Within the records below, reproduce without change the lines from the line that has "Task: Go to Bluetooth とデバイス breadcrumb link" through the line that has "Select the purple", and only those.

Stored items
↓↓↓
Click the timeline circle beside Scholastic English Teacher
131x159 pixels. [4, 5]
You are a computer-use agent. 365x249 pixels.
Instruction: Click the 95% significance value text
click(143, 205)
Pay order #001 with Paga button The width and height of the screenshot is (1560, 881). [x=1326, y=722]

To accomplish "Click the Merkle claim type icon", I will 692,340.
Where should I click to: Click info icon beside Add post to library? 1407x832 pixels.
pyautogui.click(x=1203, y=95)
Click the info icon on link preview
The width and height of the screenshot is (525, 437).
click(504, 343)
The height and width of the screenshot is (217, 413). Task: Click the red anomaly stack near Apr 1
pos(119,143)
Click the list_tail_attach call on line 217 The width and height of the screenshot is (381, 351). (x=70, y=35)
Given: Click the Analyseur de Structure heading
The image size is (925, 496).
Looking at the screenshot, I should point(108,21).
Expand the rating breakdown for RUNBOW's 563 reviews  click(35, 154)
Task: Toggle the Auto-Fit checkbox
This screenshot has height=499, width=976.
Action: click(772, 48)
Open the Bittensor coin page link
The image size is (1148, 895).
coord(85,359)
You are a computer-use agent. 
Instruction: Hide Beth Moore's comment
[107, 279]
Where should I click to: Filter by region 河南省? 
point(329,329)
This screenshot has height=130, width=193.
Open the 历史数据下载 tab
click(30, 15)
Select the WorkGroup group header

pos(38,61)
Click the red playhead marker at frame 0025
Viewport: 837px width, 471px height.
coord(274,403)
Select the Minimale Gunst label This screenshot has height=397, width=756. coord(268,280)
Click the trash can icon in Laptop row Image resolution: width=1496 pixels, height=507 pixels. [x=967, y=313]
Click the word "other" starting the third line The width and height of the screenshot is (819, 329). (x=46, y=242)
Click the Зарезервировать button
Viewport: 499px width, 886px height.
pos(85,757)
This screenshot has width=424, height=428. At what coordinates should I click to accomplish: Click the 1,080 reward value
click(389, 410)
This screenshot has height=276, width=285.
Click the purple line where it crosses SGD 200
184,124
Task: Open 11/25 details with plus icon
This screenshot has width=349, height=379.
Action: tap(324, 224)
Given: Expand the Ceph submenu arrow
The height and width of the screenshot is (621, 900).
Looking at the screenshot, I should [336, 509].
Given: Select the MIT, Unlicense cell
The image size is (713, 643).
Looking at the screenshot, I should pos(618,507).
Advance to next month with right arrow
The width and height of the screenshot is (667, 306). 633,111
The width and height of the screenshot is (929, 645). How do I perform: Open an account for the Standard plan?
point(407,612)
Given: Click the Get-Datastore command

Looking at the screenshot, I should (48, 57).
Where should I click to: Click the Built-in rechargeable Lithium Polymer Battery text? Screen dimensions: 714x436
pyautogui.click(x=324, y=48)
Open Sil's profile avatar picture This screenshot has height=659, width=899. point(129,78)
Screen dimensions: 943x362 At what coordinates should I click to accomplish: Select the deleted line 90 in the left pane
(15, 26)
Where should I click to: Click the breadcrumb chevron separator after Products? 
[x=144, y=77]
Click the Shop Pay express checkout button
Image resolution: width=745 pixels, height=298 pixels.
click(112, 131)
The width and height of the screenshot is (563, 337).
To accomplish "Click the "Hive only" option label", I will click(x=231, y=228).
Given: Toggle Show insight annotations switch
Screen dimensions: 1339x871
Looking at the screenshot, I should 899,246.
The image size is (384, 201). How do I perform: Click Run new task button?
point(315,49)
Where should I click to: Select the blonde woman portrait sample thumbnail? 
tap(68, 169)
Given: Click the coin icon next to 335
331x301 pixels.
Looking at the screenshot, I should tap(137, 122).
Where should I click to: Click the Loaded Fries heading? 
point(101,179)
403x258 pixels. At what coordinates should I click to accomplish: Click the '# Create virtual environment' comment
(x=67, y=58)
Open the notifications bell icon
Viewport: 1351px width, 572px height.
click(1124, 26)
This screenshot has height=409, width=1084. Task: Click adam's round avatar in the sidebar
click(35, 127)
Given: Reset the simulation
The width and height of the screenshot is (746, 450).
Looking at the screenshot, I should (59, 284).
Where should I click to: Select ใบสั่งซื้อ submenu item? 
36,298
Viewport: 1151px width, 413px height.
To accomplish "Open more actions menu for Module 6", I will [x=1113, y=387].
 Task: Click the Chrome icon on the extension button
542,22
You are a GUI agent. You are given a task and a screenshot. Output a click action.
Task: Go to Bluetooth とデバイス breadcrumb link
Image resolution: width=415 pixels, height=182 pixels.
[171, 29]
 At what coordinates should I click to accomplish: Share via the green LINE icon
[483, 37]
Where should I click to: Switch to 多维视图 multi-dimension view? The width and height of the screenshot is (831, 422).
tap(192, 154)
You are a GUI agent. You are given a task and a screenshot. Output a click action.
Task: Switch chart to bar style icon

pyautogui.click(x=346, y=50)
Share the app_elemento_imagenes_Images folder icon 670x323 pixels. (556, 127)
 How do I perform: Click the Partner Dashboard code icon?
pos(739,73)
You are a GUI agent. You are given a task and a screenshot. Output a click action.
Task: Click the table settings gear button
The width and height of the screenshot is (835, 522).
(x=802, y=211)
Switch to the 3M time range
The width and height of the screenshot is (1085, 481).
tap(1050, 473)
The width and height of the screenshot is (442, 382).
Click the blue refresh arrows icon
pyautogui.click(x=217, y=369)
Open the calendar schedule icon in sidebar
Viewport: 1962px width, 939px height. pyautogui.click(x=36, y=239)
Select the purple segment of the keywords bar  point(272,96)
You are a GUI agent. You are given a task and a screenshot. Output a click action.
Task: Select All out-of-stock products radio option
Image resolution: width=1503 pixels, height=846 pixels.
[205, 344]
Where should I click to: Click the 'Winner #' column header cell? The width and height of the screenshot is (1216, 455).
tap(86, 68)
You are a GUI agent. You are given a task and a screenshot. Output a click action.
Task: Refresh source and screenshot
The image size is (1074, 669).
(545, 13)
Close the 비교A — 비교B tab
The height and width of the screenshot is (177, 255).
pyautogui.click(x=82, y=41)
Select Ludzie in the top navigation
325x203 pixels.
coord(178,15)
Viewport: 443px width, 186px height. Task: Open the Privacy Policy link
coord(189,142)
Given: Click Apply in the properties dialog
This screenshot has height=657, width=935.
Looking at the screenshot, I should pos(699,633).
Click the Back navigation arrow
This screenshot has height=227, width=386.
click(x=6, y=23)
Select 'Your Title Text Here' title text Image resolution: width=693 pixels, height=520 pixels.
↑↑↑
Task output:
Task: Go to Bluetooth とデバイス breadcrumb link
Image resolution: width=415 pixels, height=182 pixels.
[171, 29]
 At what coordinates should I click to accomplish: Share via the green LINE icon
[483, 37]
Where should I click to: Switch to 多维视图 multi-dimension view? The width and height of the screenshot is (831, 422).
tap(192, 154)
You are a GUI agent. You are given a task and a screenshot. Output a click action.
Task: Switch chart to bar style icon

pyautogui.click(x=346, y=50)
Share the app_elemento_imagenes_Images folder icon 670x323 pixels. (556, 127)
 How do I perform: Click the Partner Dashboard code icon?
pos(739,73)
You are a GUI agent. You are given a task and a screenshot. Output a click action.
Task: Click the table settings gear button
The width and height of the screenshot is (835, 522).
(x=802, y=211)
Switch to the 3M time range
The width and height of the screenshot is (1085, 481).
tap(1050, 473)
The width and height of the screenshot is (442, 382).
Click the blue refresh arrows icon
pyautogui.click(x=217, y=369)
Open the calendar schedule icon in sidebar
Viewport: 1962px width, 939px height. pyautogui.click(x=36, y=239)
Select the purple segment of the keywords bar  point(272,96)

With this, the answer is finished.